With the manipulation of a random vector, the network generates dream-like abstractions, not so much limited to the colors and shapes present in the training data: colors become bright and rich, shapes — vague and arbitrary. The network uses palettes with complementary colors — colors of opposite shades in the RYB palette and harmonious for perception.
Even though neural networks are capable of generating complex and realistic structures, it can be difficult to obtain high-quality and interesting results. There are several reasons for this:
- The difficulty of manually specifying formulas is replaced by finding a large amount of data and processing it to a similar structure. The StyleGANv2-ada architecture will require approximately 1–10 thousand examples, depending on the complexity of the dataset, to obtain satisfactory results.
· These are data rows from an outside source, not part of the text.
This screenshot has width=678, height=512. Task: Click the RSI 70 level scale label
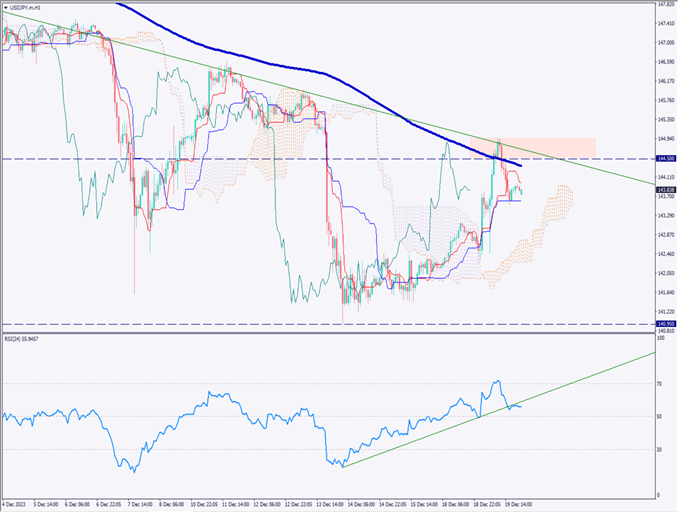[660, 383]
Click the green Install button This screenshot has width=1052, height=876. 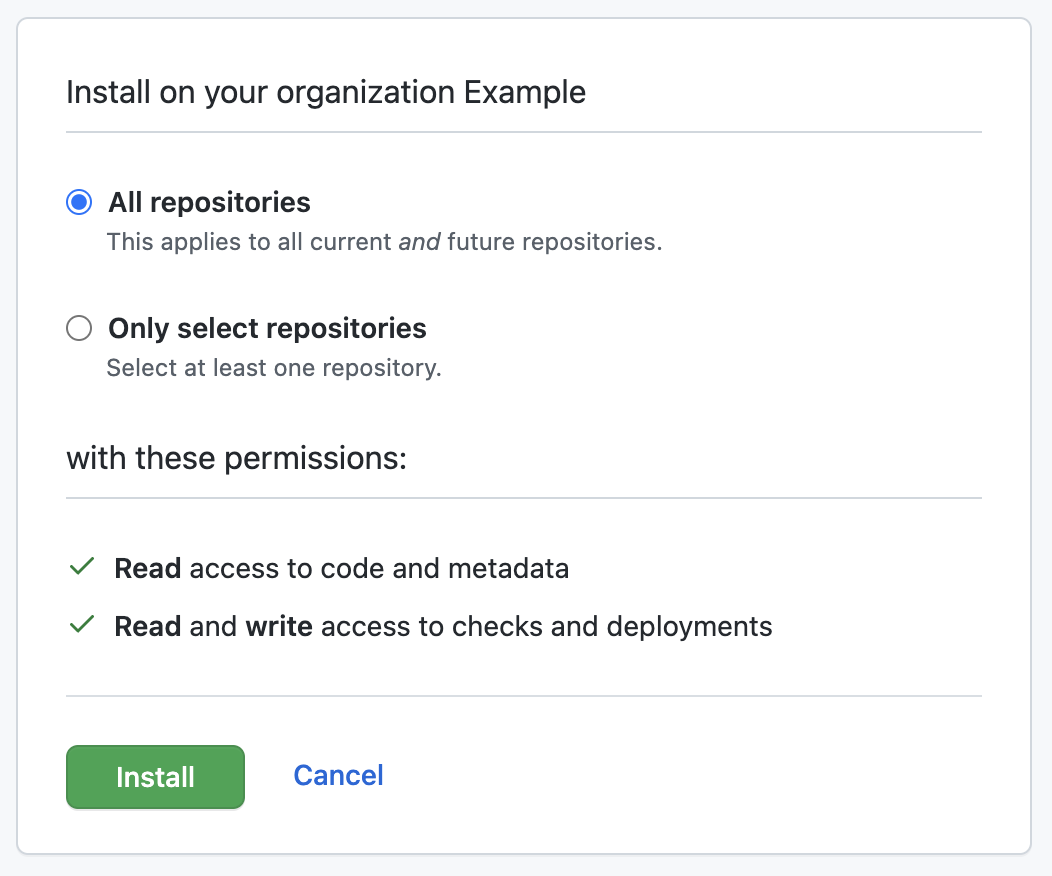point(155,777)
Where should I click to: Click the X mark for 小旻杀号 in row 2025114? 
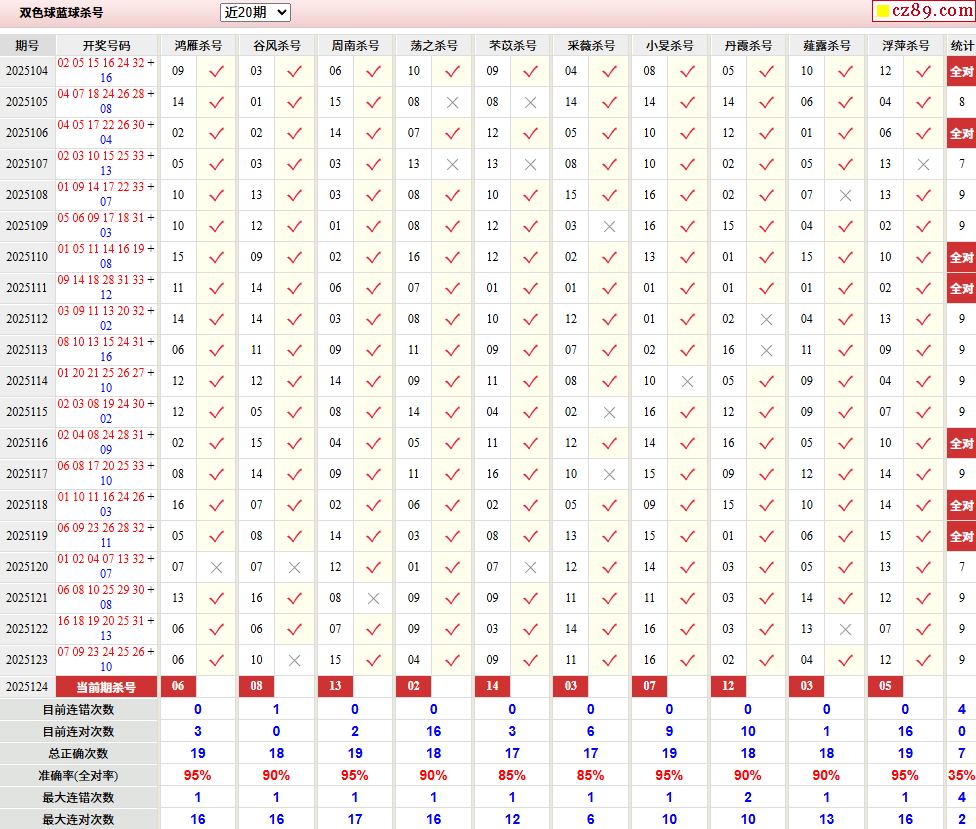687,381
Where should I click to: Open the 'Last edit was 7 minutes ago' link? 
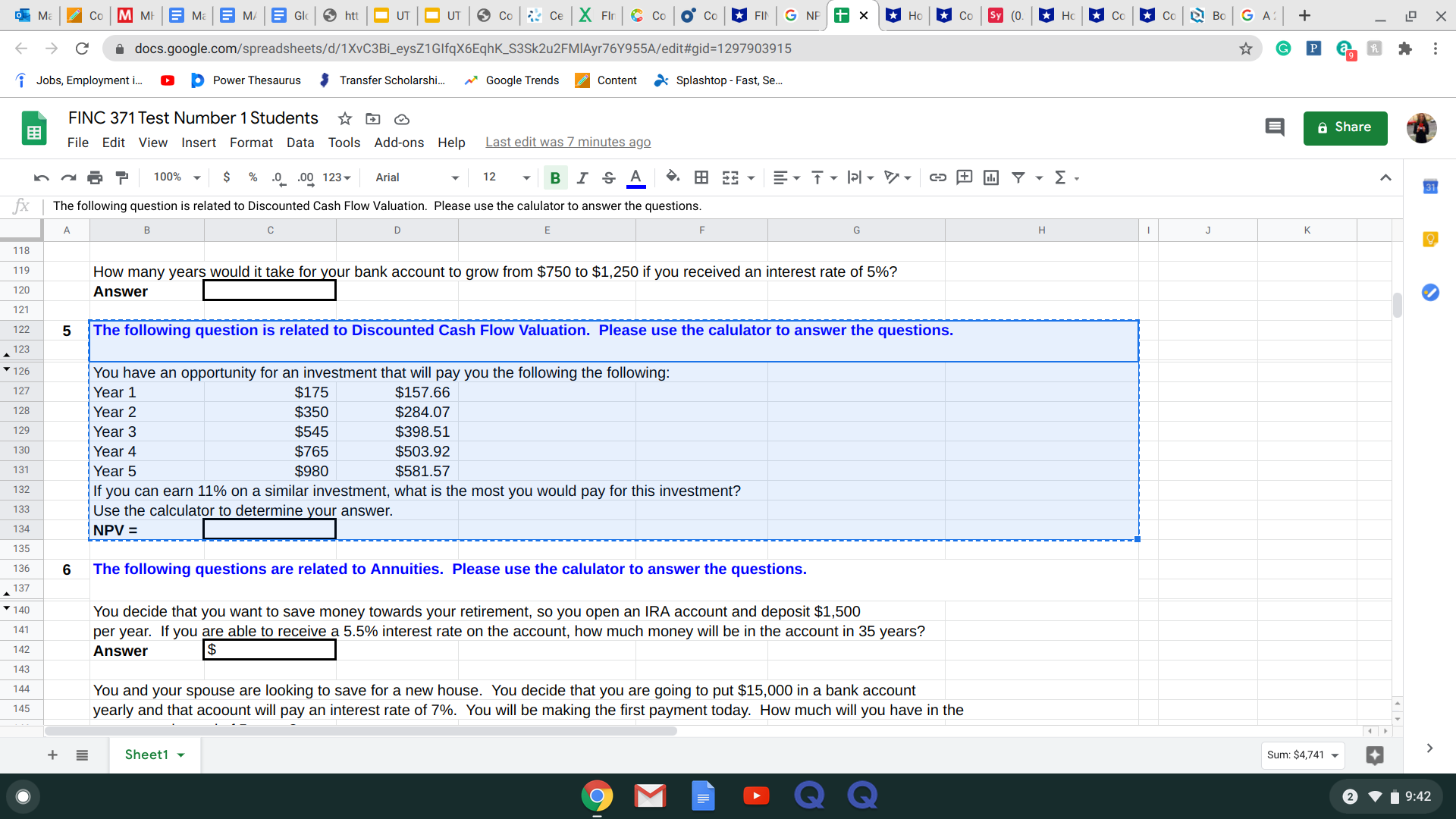click(x=567, y=143)
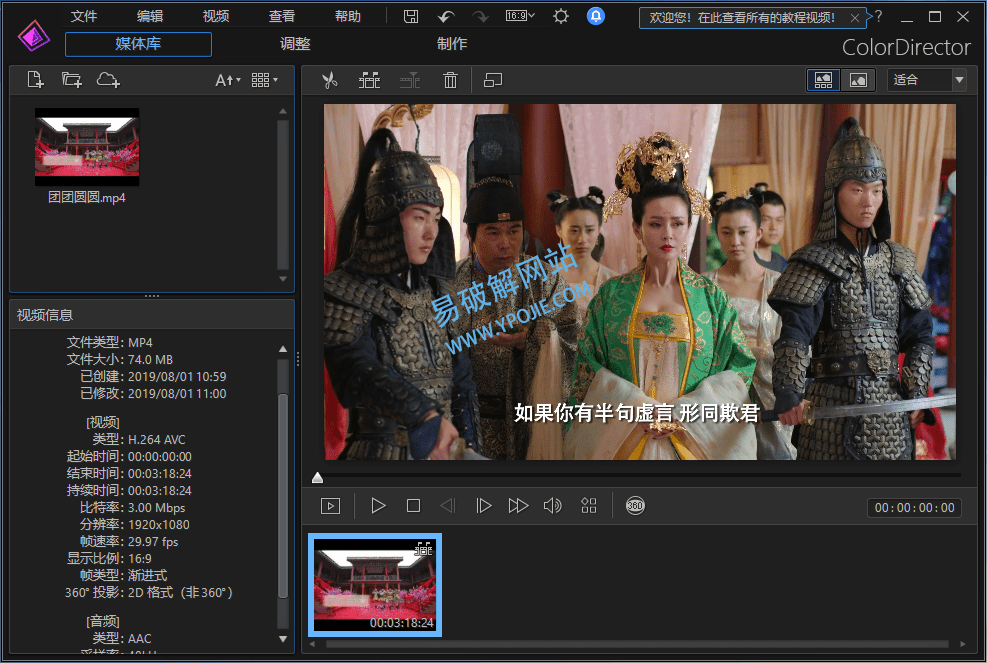Open the cloud download icon
The image size is (987, 663).
point(108,80)
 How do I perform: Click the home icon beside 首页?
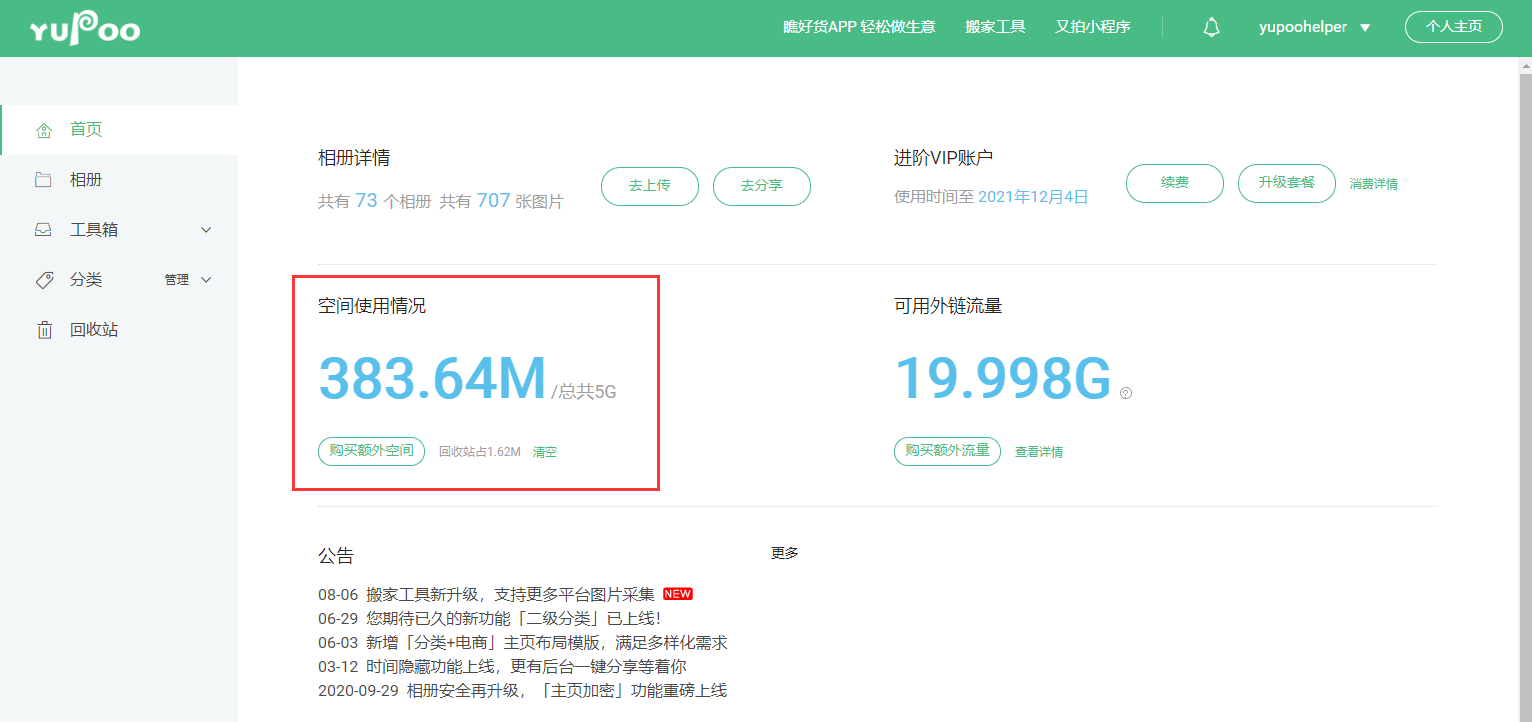tap(44, 130)
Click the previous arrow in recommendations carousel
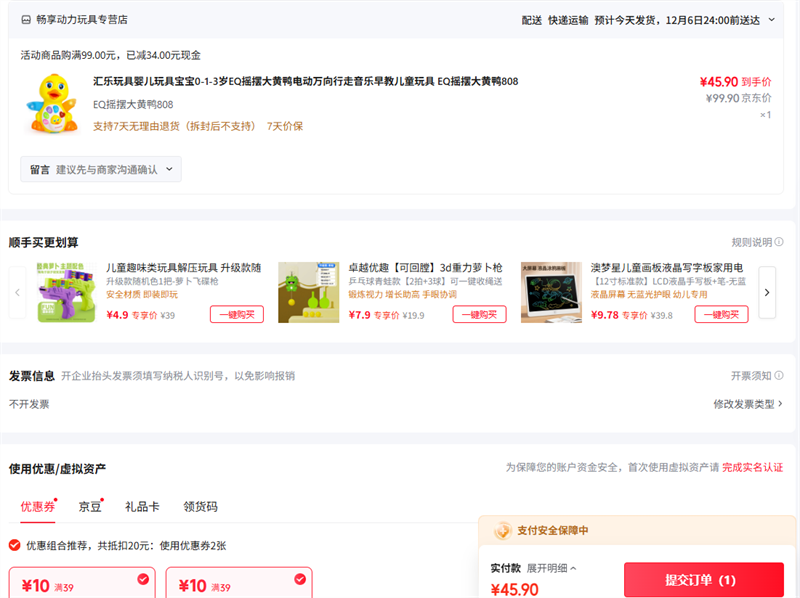The height and width of the screenshot is (598, 800). pyautogui.click(x=17, y=293)
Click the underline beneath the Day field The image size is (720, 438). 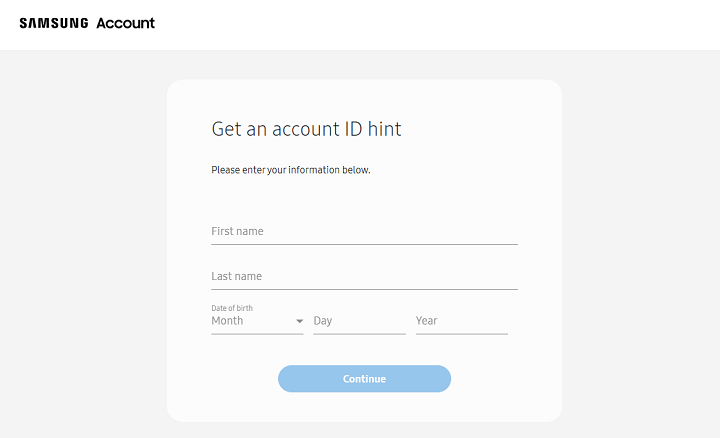[360, 334]
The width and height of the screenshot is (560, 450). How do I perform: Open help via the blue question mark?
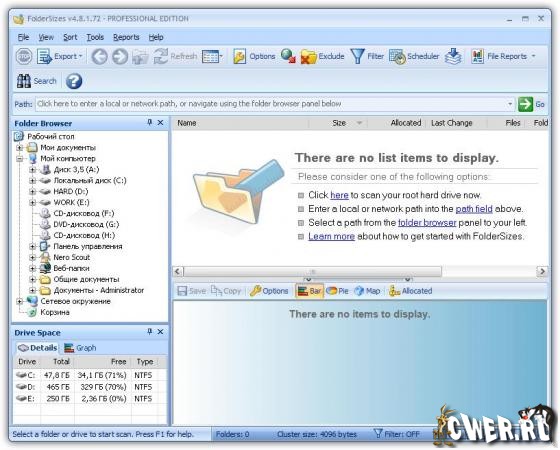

- Training one network takes approximately from few days to few weeks on top video cards, depending on the dataset size, quality, and resolution of the generated images.
- It is difficult to control the images: standard implementations do not allow, for example, to change some parts of an image without changing the other parts. It is necessary to seriously change the architecture of the network to achieve this. It is also difficult to find significant components of the random space that are responsible for specific output qualities.
It is not practically possible to create such complex images with traditional generative algorithms, as you can create with a neural network. We move much further from developing an algorithm to exploring its capabilities. A neural network becomes a kaleidoscope of the data it was trained on. An artist, like a child, looks at images and chooses from them, like a critic. As a result, the neural network allows you to look into a surreal world, the journey through which is as interesting as its images.